Whenever the word "screenshot" turns up in a line of the data below, copy that line.

Stored records
┌────────

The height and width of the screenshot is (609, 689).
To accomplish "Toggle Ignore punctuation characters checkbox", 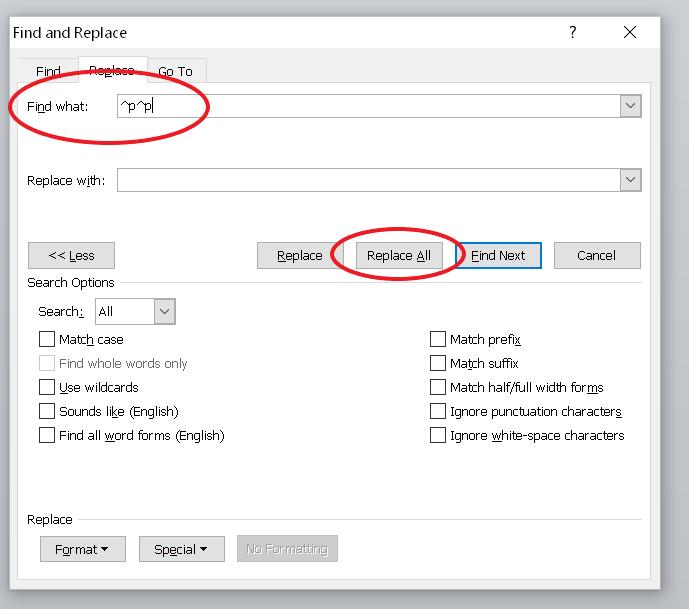I will pyautogui.click(x=438, y=412).
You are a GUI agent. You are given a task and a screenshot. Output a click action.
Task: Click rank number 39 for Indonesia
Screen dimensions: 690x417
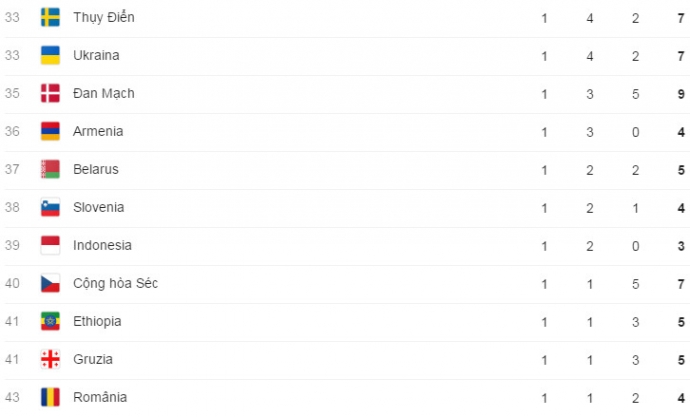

└────────

§ EXPECTED ANSWER
The height and width of the screenshot is (609, 689).
You are a GUI agent. You are given a task and a screenshot. Output a click action.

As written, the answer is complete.